Jilly is held captive in a sinister world based on her own worst memories—and Geordie, attempting to help, is sent someplace even worse. To walk “widdershins” is to walk counterclockwise or backwards around something. It's a classic pathway into the fairy realm. It's also the way people often back slowly into the relationships that matter, the real ones that make for a life.
I've been a DeLint fan for years, but I was really disappointed at the end of The Onion Girl when Jilly, who of all of Newford's citizens, wants to believe and be touched by otherworldly magic the most, is left crippled and unable to visit the otherworld after her magical encounter.

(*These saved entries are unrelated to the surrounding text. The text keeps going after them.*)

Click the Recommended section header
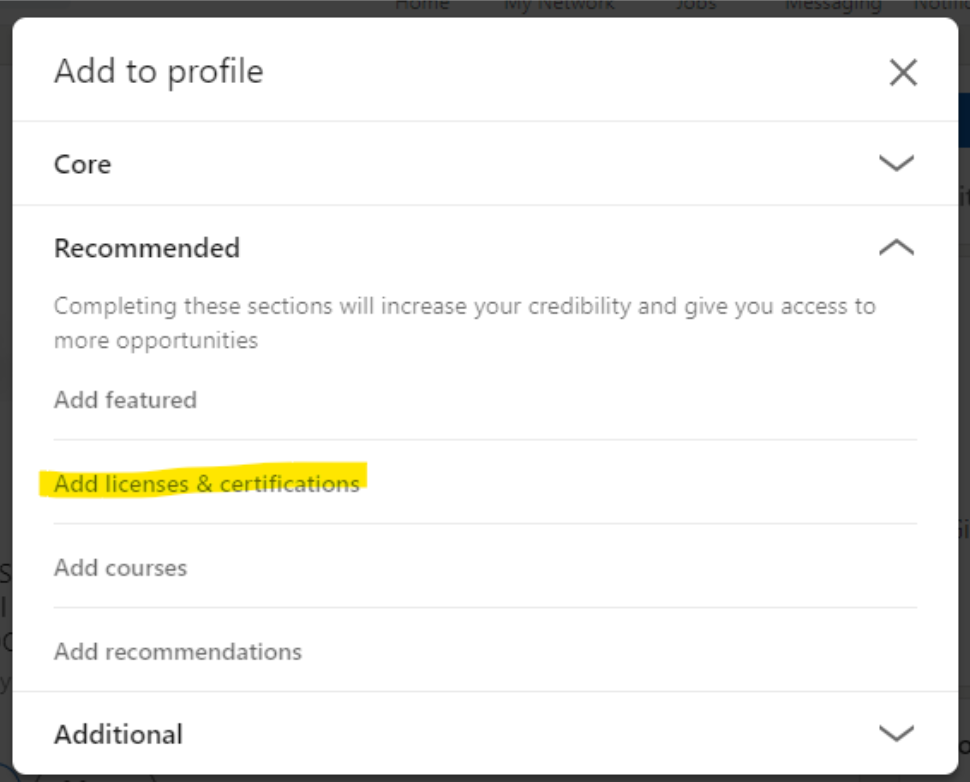Image resolution: width=970 pixels, height=782 pixels. click(146, 247)
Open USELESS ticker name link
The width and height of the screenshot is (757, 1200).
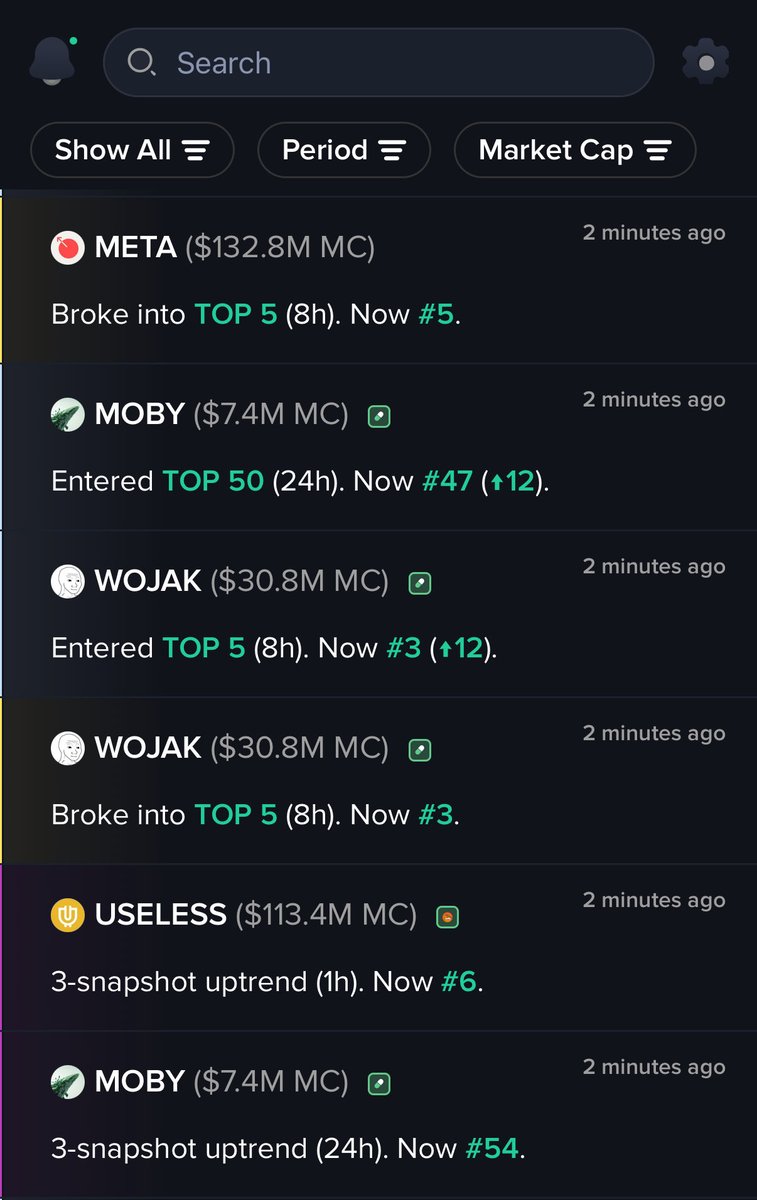(x=161, y=914)
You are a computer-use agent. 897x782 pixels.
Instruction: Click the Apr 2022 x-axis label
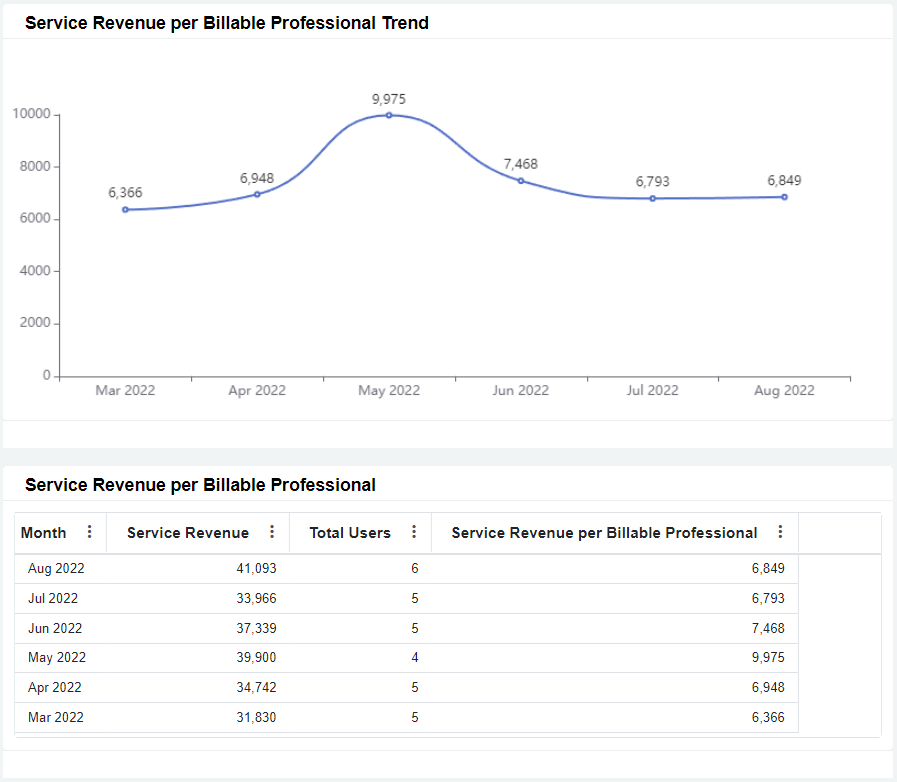[256, 390]
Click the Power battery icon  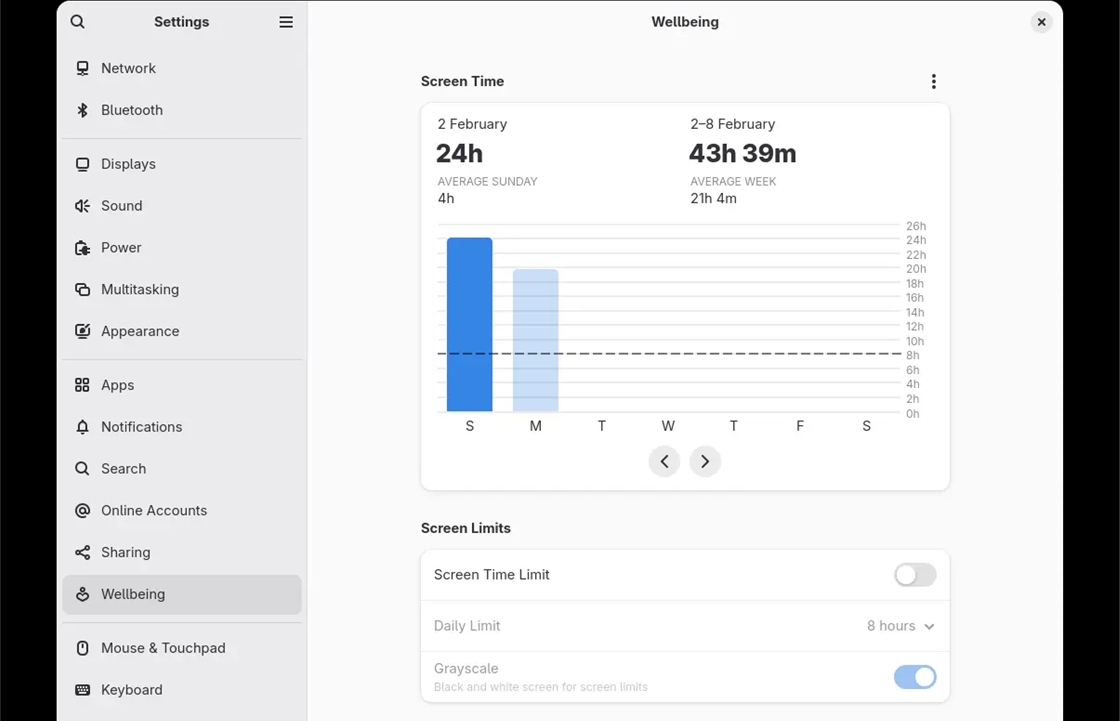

Now, finally, we see a conclusion to the Jilly and Geordie saga in a story rife with new characters, North American "animal people", and fairy folk. Just as in DeLint's other works, we find new trails of stories intertwined with the main plot and explore human nature in a provoking manner. Appearances by other old friends, like the Crow Girls, pop up thoughout and just make the whole experience more enjoyable.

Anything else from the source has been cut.